CARLISLE, Ky. (LEX 18) — Flood damage from July’s storm literally destroyed his home and valuables. Figuratively, the lack of federal assistance being offered has made David Foster feel as if those items and his memories are worthless.
“FEMA hasn’t helped and I’m very disappointed with them,” he said while walking through what’s left of his home in Carlisle.
“We had a meeting down here and they talked like they might pay $35,000. That’s what everybody thought they were going to get,” he explained.
As of this writing, everybody is going to get nothing. Not a dime.
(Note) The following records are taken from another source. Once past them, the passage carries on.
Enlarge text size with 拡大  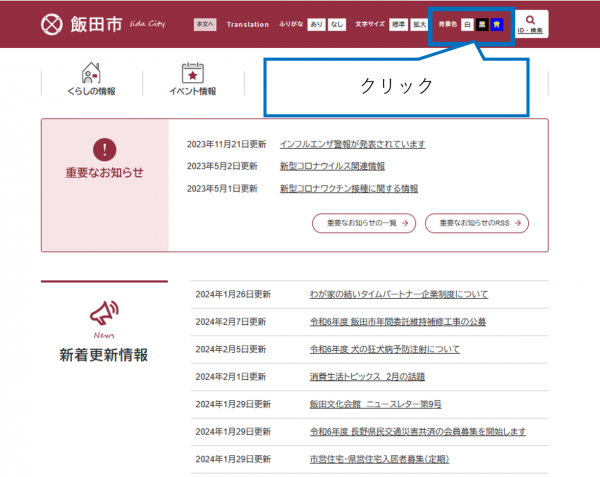point(421,24)
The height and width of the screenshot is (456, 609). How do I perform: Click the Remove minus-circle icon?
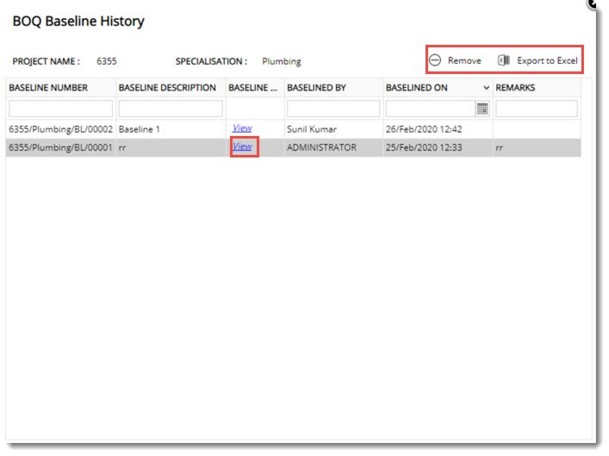(435, 61)
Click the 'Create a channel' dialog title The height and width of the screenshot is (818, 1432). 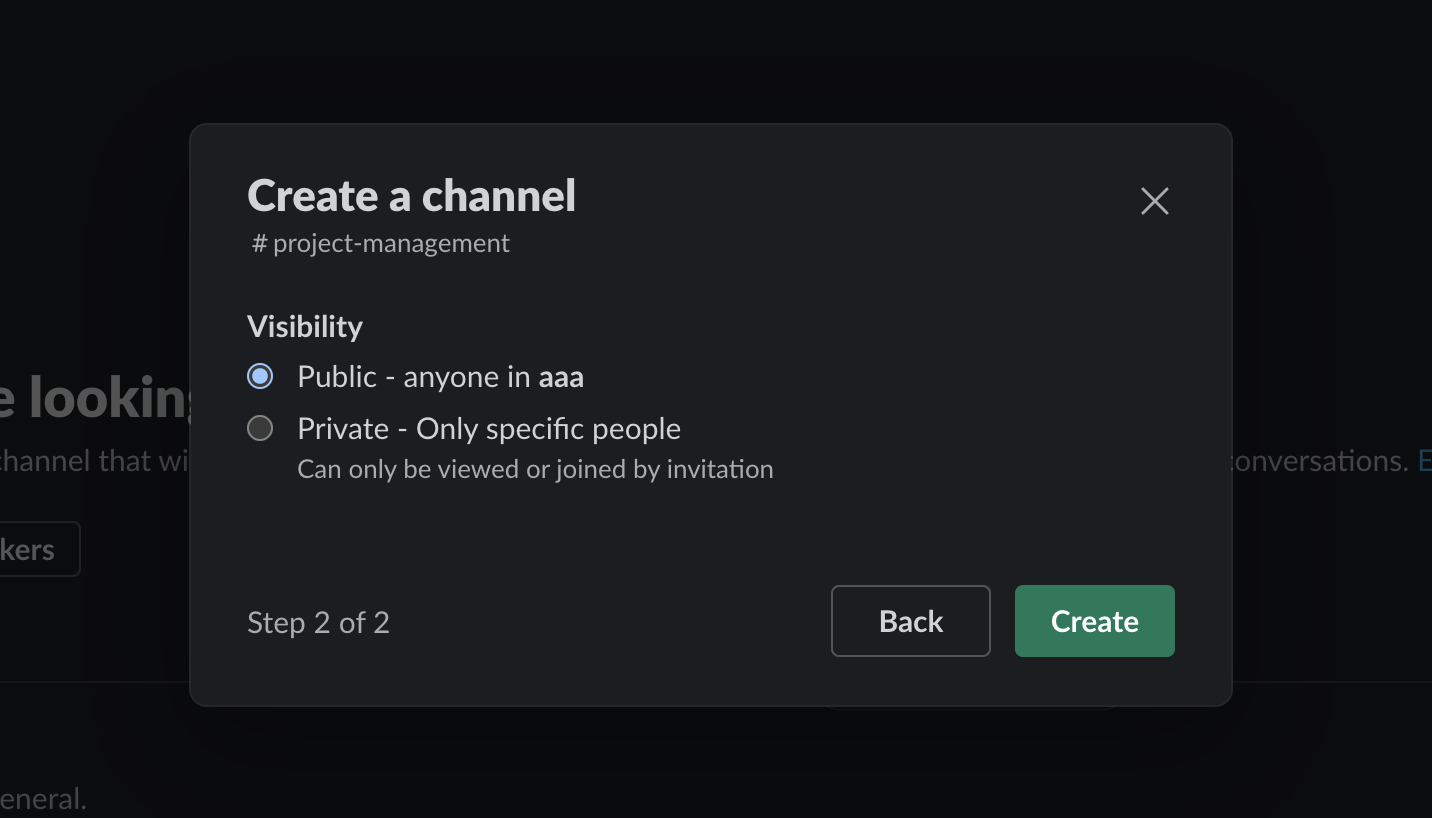(x=411, y=195)
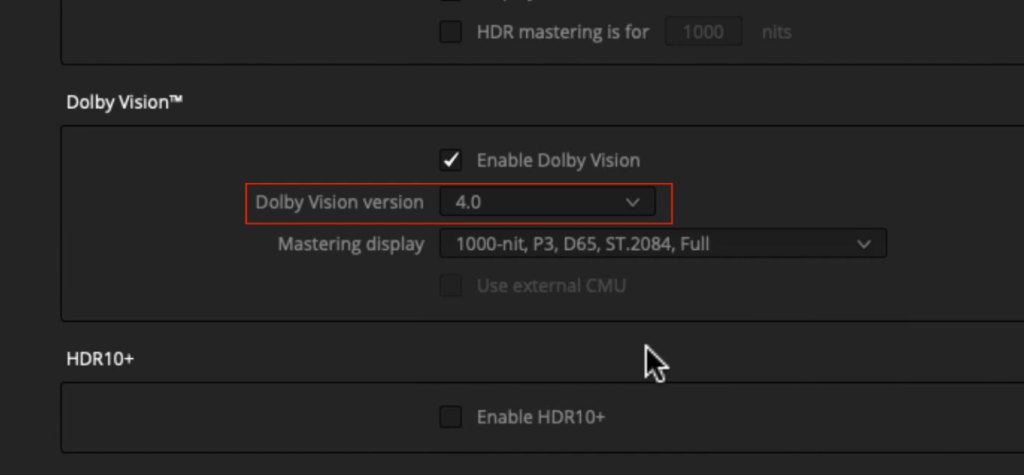This screenshot has width=1024, height=475.
Task: Click the Mastering display label
Action: click(x=351, y=244)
FEMA denied all claims as part of Governor Andy Beshear’s federal disaster declaration following the flood on July 29, which destroyed 88 homes and 29 businesses. The size and scope of the damage wasn’t big enough to qualify for federal assistance.
Mr. Foster’s home remains uninhabitable and he won’t attempt to rebuild on this piece of land near the Brushy Fork Creek.
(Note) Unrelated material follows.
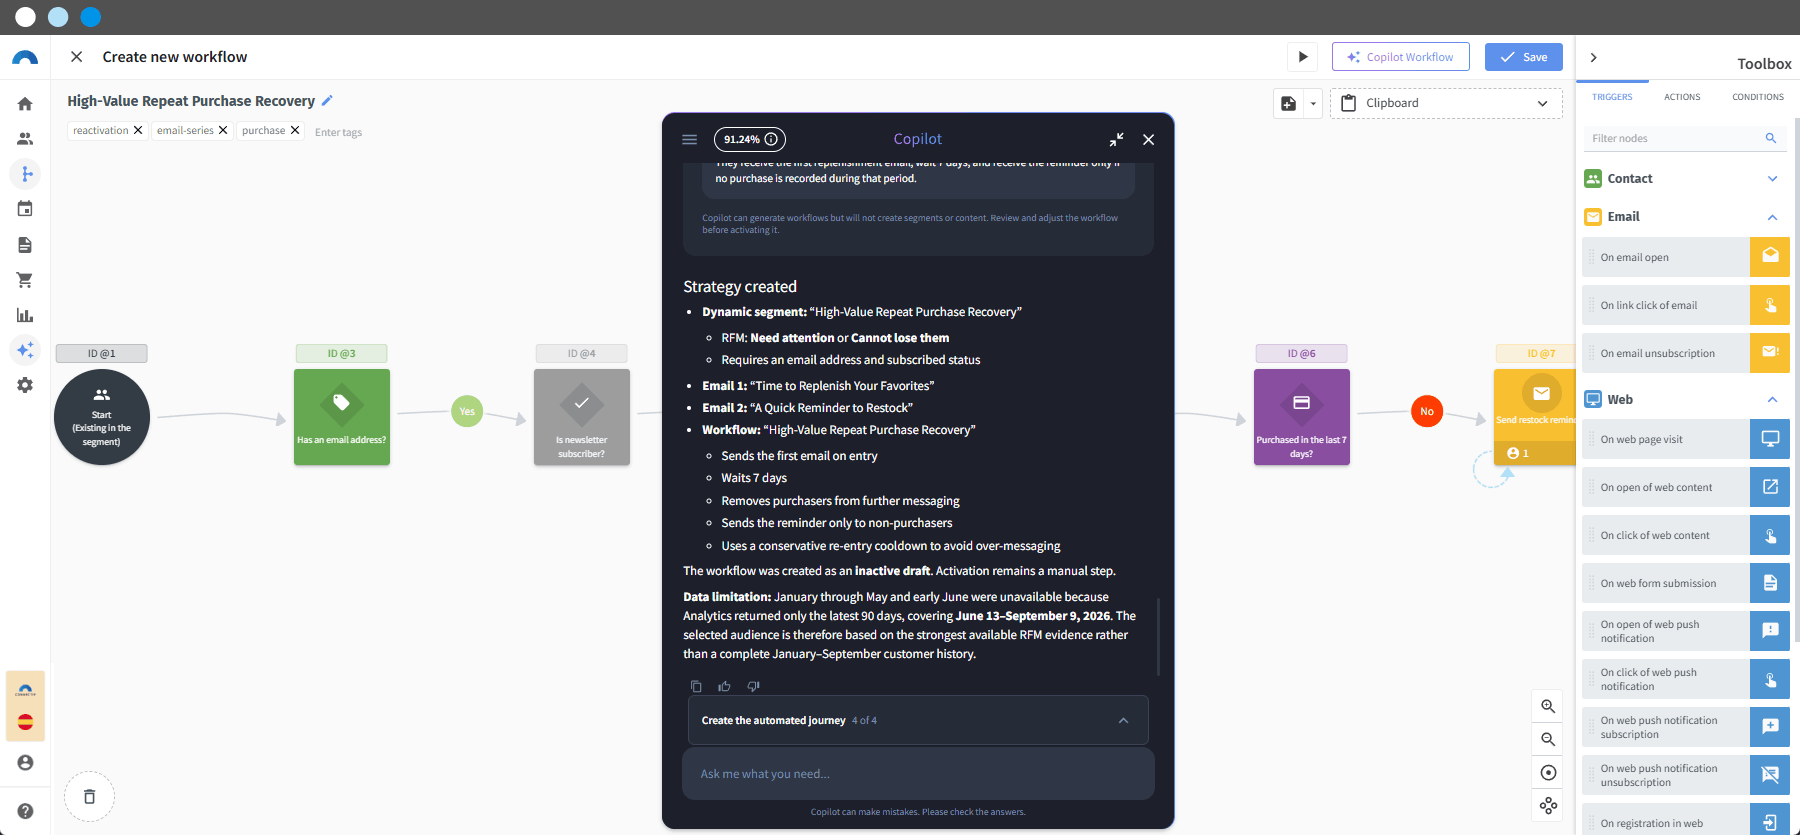Click the thumbs down feedback icon
The image size is (1800, 835).
point(753,686)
“Shame on you the first time, shame on me the second,” he said of his unwillingness to rebuild here.
Currently, Foster and his wife are living in a camper they’ve borrowed while trying to piece together enough money to move elsewhere.
“I’ve got to build another house while trying to pay for this house, so it’s going to be tough,” he said.
Insurance companies are walking away from this disaster too because none of these homeowners carried a policy containing flood insurance as this area isn’t a designated flood zone.
“They did cover the loss of the cars, but not the property,” he said of his Kentucky Farm Bureau Insurance policy.
U.S. Congressman Andy Barr, whose 6th district includes Carlisle, has joined Governor Beshear in sending a letter of appeal over the FEMA decision to President Biden. Until then, the owners of 88 homes and their families will be on their own.
“This wasn’t just a house, it was our home. It wasn’t much but it’s what we had,” Foster said.
No amount of FEMA money can ever replace that loss.